The alarm rudely awakened me right at 4:30 as I requested..I put on my shoes and a light jacket and headed outside to check on the smoker.

When I first stepped outside, I almost freaked!! From a distance of about 50 yards, it looked like the smoker had gone out. Even on a crisp morning, I could see absolutely nothing coming from the stacks!!

We had a light tree pointed at Brutus and as I got close enough to see the temperature gauges, I could see that they were pegged right on 220 degrees. I opened the firebox and saw the most beautiful red glowing embers filled the entire box. What I was looking at was not a smoker that had gone out, but a smoker cooking with the absolute perfect heat source.
When I shined a flashlight right at the top of the stack, I could see just the smallest wisp of color to the smoke, but it was almost perfectly clear.
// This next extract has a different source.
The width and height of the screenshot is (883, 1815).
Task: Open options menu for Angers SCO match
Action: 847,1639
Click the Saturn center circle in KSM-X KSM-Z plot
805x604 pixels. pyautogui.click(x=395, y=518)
I could only sit there and look at it for quite some time.
I've seen clear smoke come out of my old offset smoker several times when cooking with lump, but never when cooking with straight wood.
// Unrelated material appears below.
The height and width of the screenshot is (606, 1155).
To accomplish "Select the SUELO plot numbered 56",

Anyways, to make a long story short(er), the Festival was a huge success, later that morning, I added 6 slabs of ribs, 10 chickens, a couple dozen ABTs and two meatloaves...all were very well received...nothong was left-over (always the sign of a good smoke).

Just thought I would share that with all of you...that the "thin blue smoke" is not only legend, but can be obtained no matter what the heat source and is absolutely the key to top notch Q!!

-Rock-


----------



## Dutch (Jun 13, 2006)

Way to go Rock!! Looks like you have found the "Smoker's Nirvana". Man that is a lot a meat-and it sounds like a great time was had by all. BTW any pix's of the food and or the event??


----------



## roksmith (Jun 14, 2006)

Absolutely Dutch!! Here they are


----------



## roksmith (Jun 14, 2006)

more pics


----------



## Dutch (Jun 14, 2006)

Great pixs, Rock-I guess smokingjake is a bit bashful-hiding behind the music stand. :P
The spread and the chickens look great.


----------



## bwsmith_2000 (Jun 14, 2006)

Rock,
     Great pictures and it appears that a good time was had by all indeed! Good food, a little music and lots of friends make for a really good time don't they?


----------



## roksmith (Jun 14, 2006)

A good time was had by all..good enough that we are already planning another this fall.
I have pictures where SmokingJake is not hiding quite so well, but it's up to him to post those...don't want to break anybody's monitor  :D


----------



## bob-bqn (Jun 14, 2006)

Rock that looks like a lot of fun. 8) Thanks for posting those pictures. Maybe we could hear a sound bite of the band?


----------



## brianj517 (Jun 14, 2006)

Those'r some awsome lookin' vittles there, Rock. I believe I'm gonna shoot ol' Dutch a note to nominate you for induction into the OTBS.

Cheers,
Brian


----------



## roksmith (Jun 14, 2006)

I appreciate that Brian...I saw that I am now a proud member of the Order..I didn't get the official number..but judging from the previous posts, I'm assuming #24?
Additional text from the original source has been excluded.